Mas o movimento é mais complexo do que isso: afinal, a reescritura da História conforme a visão do sistema vigente não é só algo constante em diferentes momentos históricos do mundo – é algo que já vimos no cinema brasileiro mesmo. Quando? Anos 70, ditadura militar, Medici, Brasil Grande. Claro, os expedientes eram outros, muito menos sofisticados, em filmes como Independência ou Morte - mas em tempos de ditadura militar não se pede mesmo muita sofisticação. Mas, se Jean-Claude Bernardet em “Qual é a História?” pensa o cinema histórico como resultado de um mecanismo de pressão acionado por segmentos da classe dominante para promover a produção de obras que sirvam diretamente a seus interesses, ideológicos e estéticos, fica a pergunta: qual modelo de produção realmente representa hoje a imposição de uma ditadura efetiva, ainda que muito mais disfarçada em sua aparência liberal e de fundo econômico? Será que para caçar fantasmas de um distante (e, como dito, já morto) comunismo, Diegues e Jabor não percebem que o perigo totalizante de hoje não vem nem um pouco dos pobres “soviéticos do MinC” e sim de um modelo vigente - cujos protagonistas corporativos, aliás, têm ligação com uma circunstância histórica muito mais real e presente no Brasil (a ditadura militar) do que o comunismo – que nunca chegou perto de “pegar” por estas bandas.

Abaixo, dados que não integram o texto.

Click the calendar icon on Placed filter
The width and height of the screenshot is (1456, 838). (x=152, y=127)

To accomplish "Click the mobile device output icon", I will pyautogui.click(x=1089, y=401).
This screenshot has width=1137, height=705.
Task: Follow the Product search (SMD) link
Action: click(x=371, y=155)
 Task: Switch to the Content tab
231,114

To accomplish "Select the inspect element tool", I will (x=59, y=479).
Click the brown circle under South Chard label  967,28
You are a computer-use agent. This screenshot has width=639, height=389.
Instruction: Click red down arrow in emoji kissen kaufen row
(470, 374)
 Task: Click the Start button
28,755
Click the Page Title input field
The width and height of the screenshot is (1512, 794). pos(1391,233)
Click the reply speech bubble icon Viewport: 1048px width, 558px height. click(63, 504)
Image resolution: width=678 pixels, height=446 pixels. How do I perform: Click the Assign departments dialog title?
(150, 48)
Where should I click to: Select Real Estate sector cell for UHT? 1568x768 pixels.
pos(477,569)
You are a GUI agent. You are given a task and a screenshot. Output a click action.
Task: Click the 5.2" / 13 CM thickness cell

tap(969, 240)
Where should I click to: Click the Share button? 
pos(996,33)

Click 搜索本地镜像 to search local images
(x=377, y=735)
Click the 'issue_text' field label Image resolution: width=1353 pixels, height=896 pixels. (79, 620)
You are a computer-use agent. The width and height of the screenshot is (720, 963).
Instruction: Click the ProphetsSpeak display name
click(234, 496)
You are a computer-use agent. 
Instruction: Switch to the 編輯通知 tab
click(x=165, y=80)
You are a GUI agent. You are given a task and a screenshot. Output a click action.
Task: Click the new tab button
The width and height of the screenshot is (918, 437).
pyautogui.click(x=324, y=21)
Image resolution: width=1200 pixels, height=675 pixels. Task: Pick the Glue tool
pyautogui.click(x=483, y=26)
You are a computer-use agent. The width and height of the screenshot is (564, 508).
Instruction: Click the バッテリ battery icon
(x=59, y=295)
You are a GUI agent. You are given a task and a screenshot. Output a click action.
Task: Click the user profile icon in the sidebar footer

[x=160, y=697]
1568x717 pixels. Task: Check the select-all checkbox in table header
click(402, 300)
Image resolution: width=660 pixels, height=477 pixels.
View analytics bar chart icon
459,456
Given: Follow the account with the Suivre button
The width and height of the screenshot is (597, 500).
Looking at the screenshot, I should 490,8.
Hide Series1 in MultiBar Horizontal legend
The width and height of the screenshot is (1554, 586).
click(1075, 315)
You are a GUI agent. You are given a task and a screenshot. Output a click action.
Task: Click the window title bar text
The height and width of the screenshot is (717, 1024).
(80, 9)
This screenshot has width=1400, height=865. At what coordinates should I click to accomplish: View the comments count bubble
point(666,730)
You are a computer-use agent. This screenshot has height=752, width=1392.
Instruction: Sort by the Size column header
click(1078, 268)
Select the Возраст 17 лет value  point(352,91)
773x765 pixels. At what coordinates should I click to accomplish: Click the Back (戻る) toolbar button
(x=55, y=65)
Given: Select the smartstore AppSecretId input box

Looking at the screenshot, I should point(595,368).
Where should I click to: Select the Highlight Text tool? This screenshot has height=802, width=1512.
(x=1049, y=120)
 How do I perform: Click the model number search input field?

Estaria eu dizendo que Jayme Monjardim ou Walter Salles são arautos ou defensores de uma ditadura militar? Óbvio que não – argumentação baseada em tal simplificação personalista e estigmatizante só faz sentido na cabeça insana de alguns. O que eu digo é que seus filmes são (mesmo quando feitos com todas as boas intenções que são óbvias em Diários ou Cazuza) sintoma de um momento histórico refletidos na arte e num modelo produtivo. E que, quando destrinchados em termos de linguagem cinematográfica-dramatúrgica, demonstram não só a vitória final e acachapante (porque nem percebida como tal) de um olhar sobre o mundo e seus fenômenos como, principalmente, a derrota final de toda uma possibilidade de revolta contra ele – tornados os ícones desta garotos-propaganda, peças na engrenagem de lucro contra a qual se insurgiram. O fim da história? Isso já se disse antes, mas ainda vale pagar pra ver.